### Short problem
Update these rows by changing every "screenshot" to "image" and leaving everything else as it is. Don't include the pictures in your answer.

***

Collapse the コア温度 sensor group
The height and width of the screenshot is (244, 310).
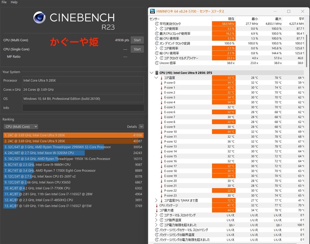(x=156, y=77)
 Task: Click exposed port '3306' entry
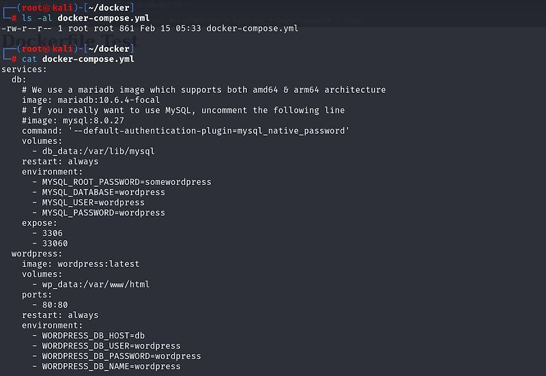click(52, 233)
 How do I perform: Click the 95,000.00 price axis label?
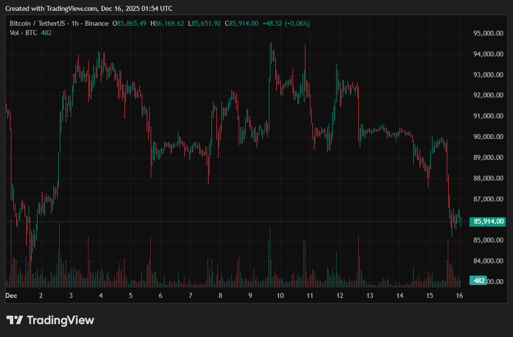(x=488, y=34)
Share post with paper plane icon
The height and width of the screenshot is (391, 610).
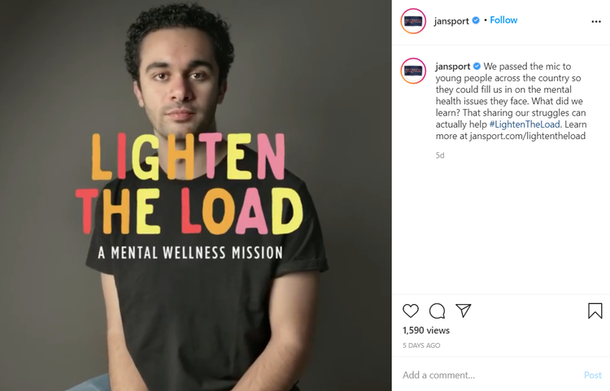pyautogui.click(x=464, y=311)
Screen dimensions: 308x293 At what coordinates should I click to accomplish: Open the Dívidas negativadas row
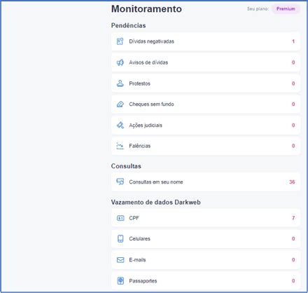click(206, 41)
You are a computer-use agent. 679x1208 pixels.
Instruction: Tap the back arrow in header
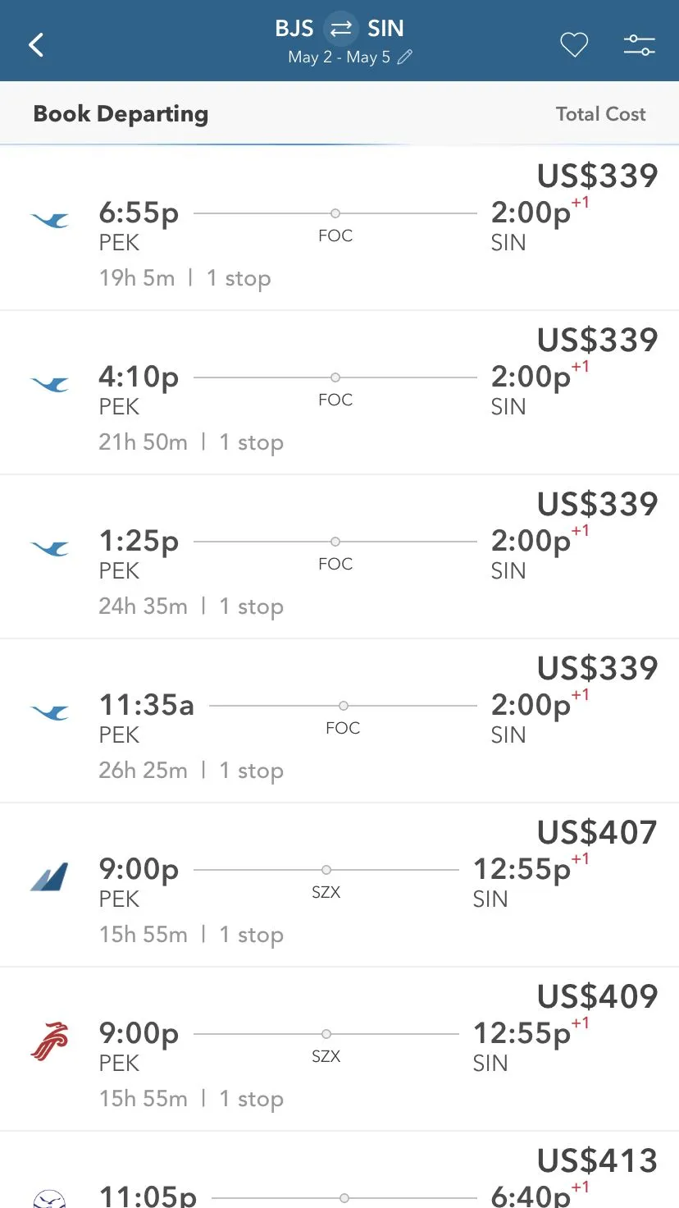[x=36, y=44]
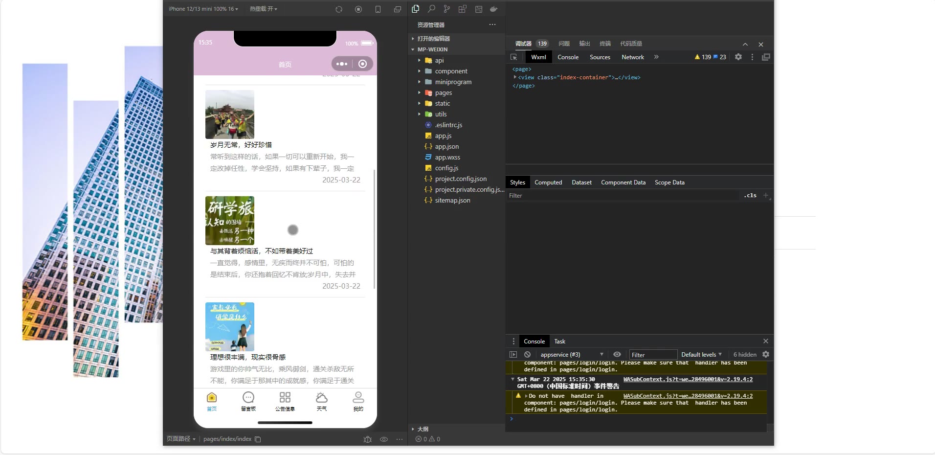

***

### Output
Collapse the コア温度 sensor group
The height and width of the image is (244, 310).
(x=156, y=77)
 Task: Click exposed port '3306' entry
click(52, 233)
 How do I perform: Click the 95,000.00 price axis label?
(x=488, y=34)
Share post with paper plane icon
The height and width of the image is (391, 610).
pyautogui.click(x=464, y=311)
Screen dimensions: 308x293 At what coordinates should I click to accomplish: Open the Dívidas negativadas row
click(206, 41)
You are a computer-use agent. 679x1208 pixels.
Instruction: Tap the back arrow in header
[x=36, y=44]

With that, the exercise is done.